(What is being asked) Starting with the first line of the records, write out each line exactly until you have included the line containing "Image resolution: width=1568".

BEGIN Raw data

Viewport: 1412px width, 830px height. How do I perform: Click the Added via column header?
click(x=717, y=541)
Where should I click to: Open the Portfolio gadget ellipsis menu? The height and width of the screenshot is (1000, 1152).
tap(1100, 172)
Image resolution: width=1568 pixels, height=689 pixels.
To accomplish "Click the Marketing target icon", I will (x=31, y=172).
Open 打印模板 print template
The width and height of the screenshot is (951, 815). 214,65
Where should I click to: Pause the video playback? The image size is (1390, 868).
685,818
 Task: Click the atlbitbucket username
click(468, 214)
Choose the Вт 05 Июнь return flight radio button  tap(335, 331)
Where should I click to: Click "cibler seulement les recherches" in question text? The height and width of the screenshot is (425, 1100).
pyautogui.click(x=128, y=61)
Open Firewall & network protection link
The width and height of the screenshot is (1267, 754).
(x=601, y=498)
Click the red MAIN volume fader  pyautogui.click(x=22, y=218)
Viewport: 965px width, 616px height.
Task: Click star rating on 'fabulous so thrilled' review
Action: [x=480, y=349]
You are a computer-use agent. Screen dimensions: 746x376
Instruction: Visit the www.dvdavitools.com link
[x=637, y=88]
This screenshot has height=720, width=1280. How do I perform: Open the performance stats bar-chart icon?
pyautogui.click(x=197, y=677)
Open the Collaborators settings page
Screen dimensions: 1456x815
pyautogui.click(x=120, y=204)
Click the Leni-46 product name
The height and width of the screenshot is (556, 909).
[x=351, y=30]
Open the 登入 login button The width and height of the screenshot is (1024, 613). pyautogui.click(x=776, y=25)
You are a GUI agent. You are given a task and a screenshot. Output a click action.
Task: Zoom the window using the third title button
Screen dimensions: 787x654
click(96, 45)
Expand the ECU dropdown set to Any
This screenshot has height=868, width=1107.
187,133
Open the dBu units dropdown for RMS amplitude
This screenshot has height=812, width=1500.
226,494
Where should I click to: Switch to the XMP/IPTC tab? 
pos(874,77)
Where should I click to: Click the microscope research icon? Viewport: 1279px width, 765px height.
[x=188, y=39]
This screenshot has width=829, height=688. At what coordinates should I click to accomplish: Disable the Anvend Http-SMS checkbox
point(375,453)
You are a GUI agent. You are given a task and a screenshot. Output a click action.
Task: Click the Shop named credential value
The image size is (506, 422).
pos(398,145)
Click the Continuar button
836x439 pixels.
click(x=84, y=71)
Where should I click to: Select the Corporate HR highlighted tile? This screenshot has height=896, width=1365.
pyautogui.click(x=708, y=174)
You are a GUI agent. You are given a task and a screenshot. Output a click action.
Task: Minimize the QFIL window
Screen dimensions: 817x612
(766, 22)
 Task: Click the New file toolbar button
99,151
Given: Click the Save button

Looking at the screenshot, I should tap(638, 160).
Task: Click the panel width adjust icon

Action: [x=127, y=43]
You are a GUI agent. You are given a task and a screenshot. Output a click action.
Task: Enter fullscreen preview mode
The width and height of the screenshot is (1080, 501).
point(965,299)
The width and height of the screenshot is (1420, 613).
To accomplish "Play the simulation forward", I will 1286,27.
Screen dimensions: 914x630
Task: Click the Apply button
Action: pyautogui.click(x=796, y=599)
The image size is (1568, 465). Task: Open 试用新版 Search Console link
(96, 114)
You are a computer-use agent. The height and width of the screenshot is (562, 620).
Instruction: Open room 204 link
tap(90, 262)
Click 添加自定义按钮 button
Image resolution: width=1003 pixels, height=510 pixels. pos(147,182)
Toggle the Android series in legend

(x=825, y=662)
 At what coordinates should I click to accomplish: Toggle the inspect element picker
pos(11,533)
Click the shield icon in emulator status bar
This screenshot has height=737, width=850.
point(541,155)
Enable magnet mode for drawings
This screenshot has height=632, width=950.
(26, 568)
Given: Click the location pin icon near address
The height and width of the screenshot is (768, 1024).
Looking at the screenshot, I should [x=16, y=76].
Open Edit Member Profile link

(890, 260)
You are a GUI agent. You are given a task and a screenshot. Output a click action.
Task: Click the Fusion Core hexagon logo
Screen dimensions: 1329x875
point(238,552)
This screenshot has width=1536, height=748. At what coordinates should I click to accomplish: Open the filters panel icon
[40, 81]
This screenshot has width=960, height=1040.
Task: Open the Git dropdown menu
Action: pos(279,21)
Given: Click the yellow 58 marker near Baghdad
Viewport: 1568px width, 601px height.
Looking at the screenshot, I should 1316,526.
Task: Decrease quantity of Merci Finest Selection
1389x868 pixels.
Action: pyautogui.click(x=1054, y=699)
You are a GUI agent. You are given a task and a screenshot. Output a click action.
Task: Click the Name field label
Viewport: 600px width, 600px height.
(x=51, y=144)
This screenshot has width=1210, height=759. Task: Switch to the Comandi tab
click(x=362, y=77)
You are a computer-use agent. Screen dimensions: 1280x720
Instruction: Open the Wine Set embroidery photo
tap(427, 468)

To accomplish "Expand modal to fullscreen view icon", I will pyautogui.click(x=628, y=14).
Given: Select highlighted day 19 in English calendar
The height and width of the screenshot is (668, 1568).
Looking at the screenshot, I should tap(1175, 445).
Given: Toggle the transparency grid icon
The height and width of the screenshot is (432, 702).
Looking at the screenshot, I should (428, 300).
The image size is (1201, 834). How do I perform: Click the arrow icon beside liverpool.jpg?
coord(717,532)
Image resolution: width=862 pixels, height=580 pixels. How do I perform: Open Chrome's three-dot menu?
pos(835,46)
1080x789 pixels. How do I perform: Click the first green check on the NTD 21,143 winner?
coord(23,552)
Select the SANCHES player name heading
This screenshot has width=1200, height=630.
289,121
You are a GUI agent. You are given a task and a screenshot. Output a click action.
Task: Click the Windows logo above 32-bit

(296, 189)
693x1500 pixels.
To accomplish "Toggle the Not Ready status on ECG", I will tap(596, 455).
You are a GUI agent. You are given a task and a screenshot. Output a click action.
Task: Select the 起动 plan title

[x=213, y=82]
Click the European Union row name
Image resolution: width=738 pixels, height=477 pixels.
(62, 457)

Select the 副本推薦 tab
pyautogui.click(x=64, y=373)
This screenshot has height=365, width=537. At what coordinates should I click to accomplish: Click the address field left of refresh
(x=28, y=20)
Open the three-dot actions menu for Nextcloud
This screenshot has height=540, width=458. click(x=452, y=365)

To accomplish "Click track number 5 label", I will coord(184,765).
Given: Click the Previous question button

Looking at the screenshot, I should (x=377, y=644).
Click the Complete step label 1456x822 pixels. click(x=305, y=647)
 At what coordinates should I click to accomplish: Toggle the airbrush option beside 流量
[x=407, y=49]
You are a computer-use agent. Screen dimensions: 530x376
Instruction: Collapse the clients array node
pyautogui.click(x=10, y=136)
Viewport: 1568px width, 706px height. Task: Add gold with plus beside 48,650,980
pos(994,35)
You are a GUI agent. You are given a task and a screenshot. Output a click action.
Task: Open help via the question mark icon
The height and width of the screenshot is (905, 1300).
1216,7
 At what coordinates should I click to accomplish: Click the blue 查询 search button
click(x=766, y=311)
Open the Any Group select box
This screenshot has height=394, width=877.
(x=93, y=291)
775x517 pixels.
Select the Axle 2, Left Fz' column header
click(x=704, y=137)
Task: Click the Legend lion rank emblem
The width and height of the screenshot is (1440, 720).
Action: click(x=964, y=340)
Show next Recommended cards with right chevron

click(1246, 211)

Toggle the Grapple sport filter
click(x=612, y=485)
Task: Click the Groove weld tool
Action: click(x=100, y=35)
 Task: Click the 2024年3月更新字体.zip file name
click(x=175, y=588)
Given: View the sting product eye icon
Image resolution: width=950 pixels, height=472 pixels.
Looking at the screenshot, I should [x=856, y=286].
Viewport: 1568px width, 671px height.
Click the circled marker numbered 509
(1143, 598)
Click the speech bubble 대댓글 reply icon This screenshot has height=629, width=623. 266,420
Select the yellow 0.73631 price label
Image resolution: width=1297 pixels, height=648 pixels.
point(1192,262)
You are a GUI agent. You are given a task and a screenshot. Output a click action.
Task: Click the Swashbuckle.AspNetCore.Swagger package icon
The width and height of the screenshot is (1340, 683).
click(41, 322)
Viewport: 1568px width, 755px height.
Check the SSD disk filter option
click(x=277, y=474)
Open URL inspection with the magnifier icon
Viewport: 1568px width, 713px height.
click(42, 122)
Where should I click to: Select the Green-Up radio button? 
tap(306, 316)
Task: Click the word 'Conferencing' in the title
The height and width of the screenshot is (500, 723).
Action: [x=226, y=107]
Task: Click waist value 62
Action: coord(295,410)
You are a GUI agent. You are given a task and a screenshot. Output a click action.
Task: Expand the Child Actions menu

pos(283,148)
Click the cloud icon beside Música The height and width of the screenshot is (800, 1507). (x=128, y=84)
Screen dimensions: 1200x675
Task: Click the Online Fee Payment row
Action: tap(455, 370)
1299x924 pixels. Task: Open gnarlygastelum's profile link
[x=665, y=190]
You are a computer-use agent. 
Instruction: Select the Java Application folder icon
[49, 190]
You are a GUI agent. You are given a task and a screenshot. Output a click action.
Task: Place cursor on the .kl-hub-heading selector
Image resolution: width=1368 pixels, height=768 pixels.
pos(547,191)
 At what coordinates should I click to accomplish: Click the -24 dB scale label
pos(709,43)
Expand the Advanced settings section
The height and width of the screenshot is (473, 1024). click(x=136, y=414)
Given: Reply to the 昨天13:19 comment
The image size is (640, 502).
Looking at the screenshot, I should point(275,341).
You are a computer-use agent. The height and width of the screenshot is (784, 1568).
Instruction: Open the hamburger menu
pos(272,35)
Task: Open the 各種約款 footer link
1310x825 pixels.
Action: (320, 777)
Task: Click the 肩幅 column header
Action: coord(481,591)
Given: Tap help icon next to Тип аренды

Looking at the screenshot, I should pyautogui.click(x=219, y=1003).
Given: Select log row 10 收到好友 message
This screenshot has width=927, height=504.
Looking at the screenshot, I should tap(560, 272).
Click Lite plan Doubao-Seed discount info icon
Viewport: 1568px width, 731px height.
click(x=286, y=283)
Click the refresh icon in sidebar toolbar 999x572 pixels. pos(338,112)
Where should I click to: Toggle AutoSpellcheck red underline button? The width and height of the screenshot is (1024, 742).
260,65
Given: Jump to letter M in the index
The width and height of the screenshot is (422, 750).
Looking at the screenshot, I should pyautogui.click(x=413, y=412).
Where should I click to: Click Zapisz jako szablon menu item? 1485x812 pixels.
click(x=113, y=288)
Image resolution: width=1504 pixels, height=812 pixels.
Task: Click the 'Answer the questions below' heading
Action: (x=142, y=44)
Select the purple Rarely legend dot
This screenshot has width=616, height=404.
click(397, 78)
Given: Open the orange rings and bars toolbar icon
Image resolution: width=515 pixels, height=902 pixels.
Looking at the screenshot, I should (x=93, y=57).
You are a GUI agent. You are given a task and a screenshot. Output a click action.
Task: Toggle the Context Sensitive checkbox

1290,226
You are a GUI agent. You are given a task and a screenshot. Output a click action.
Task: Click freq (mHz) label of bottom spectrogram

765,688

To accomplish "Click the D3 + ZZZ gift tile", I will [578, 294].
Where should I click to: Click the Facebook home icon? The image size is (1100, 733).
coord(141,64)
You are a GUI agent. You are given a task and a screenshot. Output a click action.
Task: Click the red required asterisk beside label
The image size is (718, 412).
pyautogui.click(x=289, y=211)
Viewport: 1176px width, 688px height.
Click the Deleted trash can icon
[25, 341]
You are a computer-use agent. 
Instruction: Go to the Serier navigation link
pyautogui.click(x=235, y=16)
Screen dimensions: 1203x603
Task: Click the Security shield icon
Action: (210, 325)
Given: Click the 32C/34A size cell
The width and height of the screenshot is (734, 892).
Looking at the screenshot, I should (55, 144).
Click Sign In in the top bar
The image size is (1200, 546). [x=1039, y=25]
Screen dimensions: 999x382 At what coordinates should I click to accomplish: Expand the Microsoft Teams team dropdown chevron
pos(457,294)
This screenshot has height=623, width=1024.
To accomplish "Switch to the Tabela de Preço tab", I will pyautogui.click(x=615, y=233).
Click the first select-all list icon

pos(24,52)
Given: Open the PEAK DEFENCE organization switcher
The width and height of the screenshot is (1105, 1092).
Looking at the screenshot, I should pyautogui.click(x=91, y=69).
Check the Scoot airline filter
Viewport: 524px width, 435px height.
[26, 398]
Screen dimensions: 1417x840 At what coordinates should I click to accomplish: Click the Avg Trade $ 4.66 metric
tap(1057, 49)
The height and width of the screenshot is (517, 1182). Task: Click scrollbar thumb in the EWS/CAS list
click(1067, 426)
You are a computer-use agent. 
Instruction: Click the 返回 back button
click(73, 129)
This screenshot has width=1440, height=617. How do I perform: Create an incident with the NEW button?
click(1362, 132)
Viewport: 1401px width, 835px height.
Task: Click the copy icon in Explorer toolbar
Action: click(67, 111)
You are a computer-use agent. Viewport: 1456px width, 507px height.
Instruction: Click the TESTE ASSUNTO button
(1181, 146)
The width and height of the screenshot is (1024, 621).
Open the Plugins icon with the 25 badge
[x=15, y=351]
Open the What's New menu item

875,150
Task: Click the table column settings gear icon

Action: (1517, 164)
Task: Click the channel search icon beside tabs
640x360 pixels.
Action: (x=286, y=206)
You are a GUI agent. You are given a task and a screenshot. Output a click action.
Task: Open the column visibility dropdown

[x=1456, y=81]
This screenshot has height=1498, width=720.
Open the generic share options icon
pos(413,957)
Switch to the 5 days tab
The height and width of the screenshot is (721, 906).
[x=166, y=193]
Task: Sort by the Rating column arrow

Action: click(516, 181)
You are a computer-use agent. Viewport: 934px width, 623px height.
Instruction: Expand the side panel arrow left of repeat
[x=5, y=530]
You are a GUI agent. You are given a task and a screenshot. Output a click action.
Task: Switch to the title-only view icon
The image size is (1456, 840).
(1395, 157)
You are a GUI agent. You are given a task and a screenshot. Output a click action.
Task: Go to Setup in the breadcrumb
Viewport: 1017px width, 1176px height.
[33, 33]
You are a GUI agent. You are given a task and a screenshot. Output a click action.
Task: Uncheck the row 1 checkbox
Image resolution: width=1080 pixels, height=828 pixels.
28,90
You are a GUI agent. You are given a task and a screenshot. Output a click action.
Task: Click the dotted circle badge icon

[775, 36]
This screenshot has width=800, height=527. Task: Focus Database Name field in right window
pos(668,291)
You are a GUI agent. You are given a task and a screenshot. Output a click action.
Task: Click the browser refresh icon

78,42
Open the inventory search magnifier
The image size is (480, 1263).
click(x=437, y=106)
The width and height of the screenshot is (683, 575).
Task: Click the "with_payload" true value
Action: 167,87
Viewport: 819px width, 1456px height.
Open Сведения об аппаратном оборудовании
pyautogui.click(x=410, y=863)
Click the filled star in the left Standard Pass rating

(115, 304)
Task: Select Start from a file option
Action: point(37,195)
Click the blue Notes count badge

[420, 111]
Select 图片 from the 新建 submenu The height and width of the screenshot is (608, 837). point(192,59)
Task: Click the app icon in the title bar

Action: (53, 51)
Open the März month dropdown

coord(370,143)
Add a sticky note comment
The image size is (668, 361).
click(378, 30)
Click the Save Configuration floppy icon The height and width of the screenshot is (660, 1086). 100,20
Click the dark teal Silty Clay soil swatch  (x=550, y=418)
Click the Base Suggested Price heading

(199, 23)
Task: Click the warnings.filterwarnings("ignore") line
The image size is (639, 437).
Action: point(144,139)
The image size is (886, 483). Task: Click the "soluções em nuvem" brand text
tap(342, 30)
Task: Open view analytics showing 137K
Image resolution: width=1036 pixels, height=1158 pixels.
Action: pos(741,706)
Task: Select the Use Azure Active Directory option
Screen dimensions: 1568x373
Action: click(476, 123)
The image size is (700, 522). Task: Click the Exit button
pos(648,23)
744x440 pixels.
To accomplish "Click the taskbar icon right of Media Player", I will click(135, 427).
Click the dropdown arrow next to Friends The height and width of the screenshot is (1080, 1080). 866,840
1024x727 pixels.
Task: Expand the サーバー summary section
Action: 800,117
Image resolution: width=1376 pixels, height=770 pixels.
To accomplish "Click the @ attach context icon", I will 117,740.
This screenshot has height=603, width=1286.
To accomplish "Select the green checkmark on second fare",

END Raw data

(Solution for this problem)
Viewport: 1412px width, 830px height. How do I perform: Click the Added via column header?
click(x=717, y=541)
Where should I click to: Open the Portfolio gadget ellipsis menu? The height and width of the screenshot is (1000, 1152).
tap(1100, 172)
Image resolution: width=1568 pixels, height=689 pixels.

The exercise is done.